This is the problem of finding the intersection of a straight line and a
circle, as commented by J.M.. The more elementary method
using analytical geometry, without rotate or translate the coordinate
axes (which would make the computation easier$^1$), although not being a compact one, is the following (see sketch).

The equation defined by points $
S(N,J)$ and $T(M,I)$ is given by
$$
y-J=m(x-N),\qquad m=\frac{I-J}{M-N}\tag{1}.
$$
The equation of the circle centered at $R$ with radius $d=\overline{RQ}$ is
$$
(x-L)^{2}+(y-H)^{2}=d^{2}.\tag{2}
$$
You need to solve the following system
$$
\left\{
\begin{array}{c}
y-J=m(x-N) \\
(x-L)^{2}+(y-H)^{2}=d^{2},
\end{array}\tag{3}
\right.
$$
which is equivalent to
$$
\left\{
\begin{array}{c}
x=\frac{y-J+mN}{m} \\
\left(\frac{y-J+mN}{m}-L\right)^{2}+(y-H)^{2}=d^{2}.\tag{4}
\end{array}
\right.
$$
Solving the quadratic equation yields (with the help of SWP):
$$
y=\frac{1}{ m^{2}+1 }\left( -mN+Lm+J+m^{2}H\pm \sqrt{\Delta}\right), \tag{5}
$$
where the discriminant is
$$\begin{eqnarray*}
\Delta &=&A+B, \\ \text{with }
A
&=&-m^{4}N^{2}+m^{4}d^{2}-m^{4}L^{2}-m^{2}J^{2}-m^{2}H^{2}+d^{2}m^{2}-2m^{3}NH,
\\
B &=&2Lm^{3}H+2Jm^{2}H+2m^{4}NL-2m^{3}JL+2m^{3}JN.\tag{6}
\end{eqnarray*}$$
The information $\overline{RT}<\overline{RQ}<\overline{RS}$ will define the
signal of the term $ \pm \sqrt{\Delta}$. The coordinates of $Q$ are $O=x,K=y$.

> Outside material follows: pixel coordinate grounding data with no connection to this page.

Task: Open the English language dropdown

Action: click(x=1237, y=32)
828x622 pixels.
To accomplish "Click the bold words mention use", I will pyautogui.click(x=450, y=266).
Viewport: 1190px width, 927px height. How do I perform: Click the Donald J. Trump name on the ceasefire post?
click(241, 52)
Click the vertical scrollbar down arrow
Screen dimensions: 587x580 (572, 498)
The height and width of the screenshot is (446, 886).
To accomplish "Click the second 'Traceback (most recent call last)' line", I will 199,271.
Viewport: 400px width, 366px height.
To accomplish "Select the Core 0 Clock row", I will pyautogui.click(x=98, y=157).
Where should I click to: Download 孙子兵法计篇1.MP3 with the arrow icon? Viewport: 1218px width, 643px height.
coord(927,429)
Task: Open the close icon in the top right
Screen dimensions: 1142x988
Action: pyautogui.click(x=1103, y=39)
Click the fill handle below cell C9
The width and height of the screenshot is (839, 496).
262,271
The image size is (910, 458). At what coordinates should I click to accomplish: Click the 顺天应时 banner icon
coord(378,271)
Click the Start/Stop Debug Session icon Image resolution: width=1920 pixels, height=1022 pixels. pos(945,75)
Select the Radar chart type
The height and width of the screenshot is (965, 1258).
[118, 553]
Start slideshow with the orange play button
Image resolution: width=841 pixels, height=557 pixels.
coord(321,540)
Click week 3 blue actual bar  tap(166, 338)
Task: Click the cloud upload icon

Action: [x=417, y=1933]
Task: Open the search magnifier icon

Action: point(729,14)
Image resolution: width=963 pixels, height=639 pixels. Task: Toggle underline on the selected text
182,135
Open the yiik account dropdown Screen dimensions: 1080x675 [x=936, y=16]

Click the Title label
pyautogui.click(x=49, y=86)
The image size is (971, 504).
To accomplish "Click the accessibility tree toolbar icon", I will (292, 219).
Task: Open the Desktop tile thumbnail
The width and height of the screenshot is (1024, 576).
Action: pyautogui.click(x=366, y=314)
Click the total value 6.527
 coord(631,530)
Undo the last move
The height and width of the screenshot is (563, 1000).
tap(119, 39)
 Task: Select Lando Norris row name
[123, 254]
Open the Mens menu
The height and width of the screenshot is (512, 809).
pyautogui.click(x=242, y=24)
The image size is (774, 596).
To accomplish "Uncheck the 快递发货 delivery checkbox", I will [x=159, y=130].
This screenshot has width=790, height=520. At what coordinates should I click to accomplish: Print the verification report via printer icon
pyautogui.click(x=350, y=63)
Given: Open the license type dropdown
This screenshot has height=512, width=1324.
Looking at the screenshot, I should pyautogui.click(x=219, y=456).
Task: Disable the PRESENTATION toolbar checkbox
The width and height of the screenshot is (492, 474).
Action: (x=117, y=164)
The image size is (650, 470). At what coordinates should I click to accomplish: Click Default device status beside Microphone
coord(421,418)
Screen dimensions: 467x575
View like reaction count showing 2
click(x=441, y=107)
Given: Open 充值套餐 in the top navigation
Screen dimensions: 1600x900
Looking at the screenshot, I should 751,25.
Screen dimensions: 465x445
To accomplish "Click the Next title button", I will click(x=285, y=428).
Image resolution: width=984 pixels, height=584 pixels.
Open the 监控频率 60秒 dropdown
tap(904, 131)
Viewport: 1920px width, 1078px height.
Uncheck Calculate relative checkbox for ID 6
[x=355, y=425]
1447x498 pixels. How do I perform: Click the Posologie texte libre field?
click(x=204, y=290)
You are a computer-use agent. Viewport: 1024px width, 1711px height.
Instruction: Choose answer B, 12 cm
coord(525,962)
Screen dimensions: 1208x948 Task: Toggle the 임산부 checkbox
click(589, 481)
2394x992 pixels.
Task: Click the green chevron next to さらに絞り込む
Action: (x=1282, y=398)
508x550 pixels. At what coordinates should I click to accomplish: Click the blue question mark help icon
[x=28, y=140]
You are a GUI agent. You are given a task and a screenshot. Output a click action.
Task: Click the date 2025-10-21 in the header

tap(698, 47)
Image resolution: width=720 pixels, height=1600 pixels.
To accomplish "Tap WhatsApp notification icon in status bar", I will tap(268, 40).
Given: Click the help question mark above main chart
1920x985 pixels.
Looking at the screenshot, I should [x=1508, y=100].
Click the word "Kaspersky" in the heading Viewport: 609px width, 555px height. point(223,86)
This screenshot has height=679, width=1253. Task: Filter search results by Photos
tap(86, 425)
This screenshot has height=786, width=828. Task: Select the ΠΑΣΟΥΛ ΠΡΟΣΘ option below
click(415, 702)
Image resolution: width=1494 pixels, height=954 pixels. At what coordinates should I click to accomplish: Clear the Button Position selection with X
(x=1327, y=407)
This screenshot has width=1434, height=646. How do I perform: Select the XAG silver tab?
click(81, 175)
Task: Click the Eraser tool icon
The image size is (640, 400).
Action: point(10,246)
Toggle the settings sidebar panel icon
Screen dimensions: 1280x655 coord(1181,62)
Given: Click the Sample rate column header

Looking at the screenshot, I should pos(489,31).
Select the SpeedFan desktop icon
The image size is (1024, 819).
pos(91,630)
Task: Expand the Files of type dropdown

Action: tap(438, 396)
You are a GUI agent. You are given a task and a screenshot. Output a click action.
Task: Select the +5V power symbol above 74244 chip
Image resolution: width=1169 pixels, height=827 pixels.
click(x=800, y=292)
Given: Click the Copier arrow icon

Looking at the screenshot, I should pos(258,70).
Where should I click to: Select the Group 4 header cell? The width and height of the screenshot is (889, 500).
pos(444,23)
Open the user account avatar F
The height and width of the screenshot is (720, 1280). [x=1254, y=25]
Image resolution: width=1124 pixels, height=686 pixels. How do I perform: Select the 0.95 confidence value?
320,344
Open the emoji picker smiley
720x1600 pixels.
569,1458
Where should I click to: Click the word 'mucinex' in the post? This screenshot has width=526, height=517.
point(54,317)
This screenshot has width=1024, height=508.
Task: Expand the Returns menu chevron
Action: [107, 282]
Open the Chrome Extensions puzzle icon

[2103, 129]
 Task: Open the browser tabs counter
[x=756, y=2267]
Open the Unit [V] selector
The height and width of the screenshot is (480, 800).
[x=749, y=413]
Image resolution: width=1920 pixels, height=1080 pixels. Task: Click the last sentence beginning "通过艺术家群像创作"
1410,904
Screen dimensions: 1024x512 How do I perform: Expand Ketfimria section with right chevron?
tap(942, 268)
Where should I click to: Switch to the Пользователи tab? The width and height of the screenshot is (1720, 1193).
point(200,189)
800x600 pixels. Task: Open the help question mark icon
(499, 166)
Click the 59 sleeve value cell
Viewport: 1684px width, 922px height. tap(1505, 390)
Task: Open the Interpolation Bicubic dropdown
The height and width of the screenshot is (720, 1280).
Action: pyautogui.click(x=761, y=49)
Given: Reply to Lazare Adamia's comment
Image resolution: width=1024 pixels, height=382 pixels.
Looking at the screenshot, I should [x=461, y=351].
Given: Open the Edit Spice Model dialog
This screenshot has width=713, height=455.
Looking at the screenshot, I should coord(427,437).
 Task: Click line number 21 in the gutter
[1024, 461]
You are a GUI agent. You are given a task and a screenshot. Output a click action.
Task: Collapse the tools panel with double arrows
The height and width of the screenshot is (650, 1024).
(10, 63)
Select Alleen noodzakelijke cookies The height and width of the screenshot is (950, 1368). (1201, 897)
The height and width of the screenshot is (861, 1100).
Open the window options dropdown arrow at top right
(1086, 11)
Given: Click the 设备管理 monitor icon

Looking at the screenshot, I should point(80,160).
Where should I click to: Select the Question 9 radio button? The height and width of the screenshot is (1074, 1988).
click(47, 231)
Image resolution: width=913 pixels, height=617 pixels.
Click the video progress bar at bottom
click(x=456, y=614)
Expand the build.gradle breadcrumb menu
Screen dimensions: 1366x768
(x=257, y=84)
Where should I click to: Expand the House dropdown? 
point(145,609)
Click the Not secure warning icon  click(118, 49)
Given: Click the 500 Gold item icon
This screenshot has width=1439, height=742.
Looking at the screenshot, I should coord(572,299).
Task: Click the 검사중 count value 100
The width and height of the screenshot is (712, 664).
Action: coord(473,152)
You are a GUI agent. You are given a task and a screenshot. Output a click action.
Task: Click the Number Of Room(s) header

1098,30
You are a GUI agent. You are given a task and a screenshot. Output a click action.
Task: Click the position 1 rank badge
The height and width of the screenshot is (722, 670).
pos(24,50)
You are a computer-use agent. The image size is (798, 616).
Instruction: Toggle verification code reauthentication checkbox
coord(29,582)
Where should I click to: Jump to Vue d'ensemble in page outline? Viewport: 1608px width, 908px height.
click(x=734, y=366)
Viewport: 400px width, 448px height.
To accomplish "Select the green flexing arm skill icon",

$^1$By making the translation $X=x-L$ and $Y=y-H$, and computing the new coordinates of the points in this $X,Y$ system, the above formulae simplify
(it is equivalent to set $L=H=0$ in them). In the end they should be convert back to the original $x,y$ system.